2017/08/04

ダージリンの状況は出口が無いまま

毎年過去140年以上に続けて行われていたダージリンティーの競り。今年は情勢により茶園はずっと閉まったまま。紅茶は収穫できない。だから競りにも掛けられない。

ダージリンは、インドで最もお勧めする旅行先の一つです。タージマハールやエローラ等の遺跡はありませんが、壮大なヒマラヤ山脈の景観(特に10月後半~1月上旬)や落ち着いた雰囲気はデリー等の北インドの大都会から来ると癒されます。

11月のダージリン郊外から望む朝焼け

2か月程前にダージリンの暴動について記事を投稿しましたが、状況は一切改善の傾向無し。それどころか、収入源である観光業は打撃を受け、紅茶精製工場はストップしたまま、そしてトイトレイン(世界遺産ダージリン・ヒマラヤ鉄道)の終着駅であるダージリン駅は暴動で燃やされてしまい、観光名所の一つが無くなってしまった。

ダージリンは平野部に住むインド人とは異なり、日本人と同じ顔立ちをしたネパール系が暮らします。彼らは以前からゴルカランドという独立した州を目指していて、ストライキも頻繁に実施していましたが今回は今属している西ベンガル州政府がネパール語の教育を廃止してベンガル語を強制させる発端が怒りの頂点に達してしまい、もうこれは独立するまでは戦い続けると思います。

いつもだったら、現地の協力会社もパターン的に「あぁ、(10月以降の)旅行シーズンになればストライキは収まるよ」と言っていたのに今回はその自信もなく、「もう今回のは全く予想がつかない」と頼りない言葉。

ダージリン旅行手配は特定した地域としては毎年H2の最大の収入源だったので、これからシーズンになる10月以降はかなり落ち込みそうです(泣)。

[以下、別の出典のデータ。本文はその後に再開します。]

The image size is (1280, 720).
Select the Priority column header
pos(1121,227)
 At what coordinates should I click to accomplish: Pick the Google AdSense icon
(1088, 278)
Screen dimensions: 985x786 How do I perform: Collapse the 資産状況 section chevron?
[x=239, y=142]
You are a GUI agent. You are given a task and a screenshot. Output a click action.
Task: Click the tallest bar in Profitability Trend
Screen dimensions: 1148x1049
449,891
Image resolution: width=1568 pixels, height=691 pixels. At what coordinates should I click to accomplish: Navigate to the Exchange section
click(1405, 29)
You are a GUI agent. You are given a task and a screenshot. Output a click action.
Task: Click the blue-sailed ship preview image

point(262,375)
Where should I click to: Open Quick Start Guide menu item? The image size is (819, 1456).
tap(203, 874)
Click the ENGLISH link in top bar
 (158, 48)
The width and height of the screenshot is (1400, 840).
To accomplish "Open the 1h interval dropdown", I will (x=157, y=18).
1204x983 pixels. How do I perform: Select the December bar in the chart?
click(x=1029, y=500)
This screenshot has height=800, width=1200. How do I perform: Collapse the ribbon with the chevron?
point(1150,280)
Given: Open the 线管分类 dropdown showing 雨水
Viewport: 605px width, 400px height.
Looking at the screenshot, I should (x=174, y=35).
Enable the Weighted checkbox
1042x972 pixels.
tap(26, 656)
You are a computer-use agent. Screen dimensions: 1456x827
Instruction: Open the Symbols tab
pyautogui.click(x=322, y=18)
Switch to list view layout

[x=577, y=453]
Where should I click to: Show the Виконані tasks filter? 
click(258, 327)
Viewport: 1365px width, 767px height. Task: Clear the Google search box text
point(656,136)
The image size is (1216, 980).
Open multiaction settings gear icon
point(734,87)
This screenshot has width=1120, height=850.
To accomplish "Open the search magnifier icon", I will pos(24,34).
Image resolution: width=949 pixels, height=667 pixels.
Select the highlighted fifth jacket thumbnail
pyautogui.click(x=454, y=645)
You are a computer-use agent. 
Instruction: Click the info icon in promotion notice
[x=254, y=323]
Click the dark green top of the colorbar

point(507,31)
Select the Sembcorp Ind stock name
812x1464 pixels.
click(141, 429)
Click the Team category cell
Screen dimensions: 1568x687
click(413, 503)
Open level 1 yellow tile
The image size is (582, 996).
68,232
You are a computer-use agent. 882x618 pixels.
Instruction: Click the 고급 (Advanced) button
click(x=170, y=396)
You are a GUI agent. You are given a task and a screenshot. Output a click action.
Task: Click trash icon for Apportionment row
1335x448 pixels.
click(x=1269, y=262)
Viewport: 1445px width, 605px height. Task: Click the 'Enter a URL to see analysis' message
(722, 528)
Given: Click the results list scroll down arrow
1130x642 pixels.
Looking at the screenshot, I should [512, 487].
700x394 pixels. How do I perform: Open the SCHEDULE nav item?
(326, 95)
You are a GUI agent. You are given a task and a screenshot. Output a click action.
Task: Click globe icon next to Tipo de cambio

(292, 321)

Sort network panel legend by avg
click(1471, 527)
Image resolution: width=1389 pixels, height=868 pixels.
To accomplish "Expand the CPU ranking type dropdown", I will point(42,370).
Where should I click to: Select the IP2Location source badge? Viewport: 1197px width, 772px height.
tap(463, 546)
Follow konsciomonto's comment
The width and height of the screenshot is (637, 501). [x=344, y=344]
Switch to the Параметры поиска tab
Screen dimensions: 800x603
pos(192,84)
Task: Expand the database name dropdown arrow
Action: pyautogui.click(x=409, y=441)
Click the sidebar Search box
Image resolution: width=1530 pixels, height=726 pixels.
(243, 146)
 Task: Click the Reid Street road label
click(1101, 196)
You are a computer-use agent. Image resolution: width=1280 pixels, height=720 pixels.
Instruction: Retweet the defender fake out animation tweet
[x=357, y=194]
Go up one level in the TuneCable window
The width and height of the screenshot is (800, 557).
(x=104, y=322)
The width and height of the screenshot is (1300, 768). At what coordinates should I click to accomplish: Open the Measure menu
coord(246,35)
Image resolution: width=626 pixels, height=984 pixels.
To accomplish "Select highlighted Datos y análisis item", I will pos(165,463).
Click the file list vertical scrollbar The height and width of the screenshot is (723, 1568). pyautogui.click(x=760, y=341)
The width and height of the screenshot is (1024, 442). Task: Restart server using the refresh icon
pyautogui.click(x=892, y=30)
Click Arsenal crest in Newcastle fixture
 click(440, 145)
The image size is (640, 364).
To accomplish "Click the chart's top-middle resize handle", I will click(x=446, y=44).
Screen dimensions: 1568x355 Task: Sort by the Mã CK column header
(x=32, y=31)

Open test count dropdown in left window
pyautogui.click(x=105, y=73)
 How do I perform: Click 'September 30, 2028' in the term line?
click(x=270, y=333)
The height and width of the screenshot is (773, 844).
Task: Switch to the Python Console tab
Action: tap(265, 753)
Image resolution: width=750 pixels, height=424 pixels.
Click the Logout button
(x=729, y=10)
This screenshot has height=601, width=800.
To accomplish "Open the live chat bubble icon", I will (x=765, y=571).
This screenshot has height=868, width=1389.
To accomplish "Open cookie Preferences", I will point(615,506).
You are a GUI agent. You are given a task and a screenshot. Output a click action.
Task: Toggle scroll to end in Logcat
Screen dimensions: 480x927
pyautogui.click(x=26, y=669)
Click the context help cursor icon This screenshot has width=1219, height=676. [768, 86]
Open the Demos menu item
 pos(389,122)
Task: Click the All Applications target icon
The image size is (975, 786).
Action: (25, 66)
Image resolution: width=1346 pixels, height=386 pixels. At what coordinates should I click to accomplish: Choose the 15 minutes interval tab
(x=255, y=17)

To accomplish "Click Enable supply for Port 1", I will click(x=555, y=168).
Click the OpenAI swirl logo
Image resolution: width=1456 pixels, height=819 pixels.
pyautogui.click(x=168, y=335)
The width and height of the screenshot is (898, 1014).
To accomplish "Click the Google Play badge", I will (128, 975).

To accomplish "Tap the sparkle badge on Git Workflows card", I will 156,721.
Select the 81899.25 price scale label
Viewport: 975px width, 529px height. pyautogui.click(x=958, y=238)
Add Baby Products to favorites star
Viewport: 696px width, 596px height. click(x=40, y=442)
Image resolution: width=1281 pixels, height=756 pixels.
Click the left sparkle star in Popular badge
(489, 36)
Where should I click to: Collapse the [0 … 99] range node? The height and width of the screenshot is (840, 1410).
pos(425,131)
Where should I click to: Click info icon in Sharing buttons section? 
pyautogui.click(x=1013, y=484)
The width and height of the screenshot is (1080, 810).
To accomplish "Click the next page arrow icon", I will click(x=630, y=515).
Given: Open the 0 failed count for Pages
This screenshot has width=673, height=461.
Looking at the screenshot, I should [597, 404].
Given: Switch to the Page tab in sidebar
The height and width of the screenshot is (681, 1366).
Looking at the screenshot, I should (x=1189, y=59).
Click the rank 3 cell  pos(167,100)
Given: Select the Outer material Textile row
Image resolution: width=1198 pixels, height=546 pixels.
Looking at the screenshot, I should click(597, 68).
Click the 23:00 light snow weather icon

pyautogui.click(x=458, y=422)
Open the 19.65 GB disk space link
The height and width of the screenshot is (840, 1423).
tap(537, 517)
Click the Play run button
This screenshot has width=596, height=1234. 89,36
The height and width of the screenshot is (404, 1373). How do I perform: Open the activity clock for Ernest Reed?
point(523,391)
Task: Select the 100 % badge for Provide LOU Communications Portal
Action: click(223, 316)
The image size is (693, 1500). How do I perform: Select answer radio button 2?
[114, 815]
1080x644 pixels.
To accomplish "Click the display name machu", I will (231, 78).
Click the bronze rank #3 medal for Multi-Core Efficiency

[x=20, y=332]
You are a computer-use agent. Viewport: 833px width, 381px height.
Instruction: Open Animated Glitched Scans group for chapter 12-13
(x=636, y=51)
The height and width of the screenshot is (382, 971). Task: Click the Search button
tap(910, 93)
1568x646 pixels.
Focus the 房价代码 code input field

同僚の日本人は、もともとダージリンに5年ほど通算して長期滞在していたので、昔からお世話になった地元ネパール系の知り合いが多く、現在ストライキのために仕事ができず収入源が無い彼らから生活費の送金をお願いされて大変そうです(苦笑)。

現在のダージリン、ホテルはどこも閉鎖されたままで学校や商店までも。地元の人達は農家から直接野菜等を仕入れたりしているらしいです。唯一、薬局と病院だけは稼働してそれ以外はずっと閉まったまま。ただでさえ裕福では無い土地柄だったので更にそれが追い詰められています。でも、やはり自治州は多くの夢らしい。

ここまで来たら、自治州をくれるまで最後まで頑張って、と応援したくなるばかりです。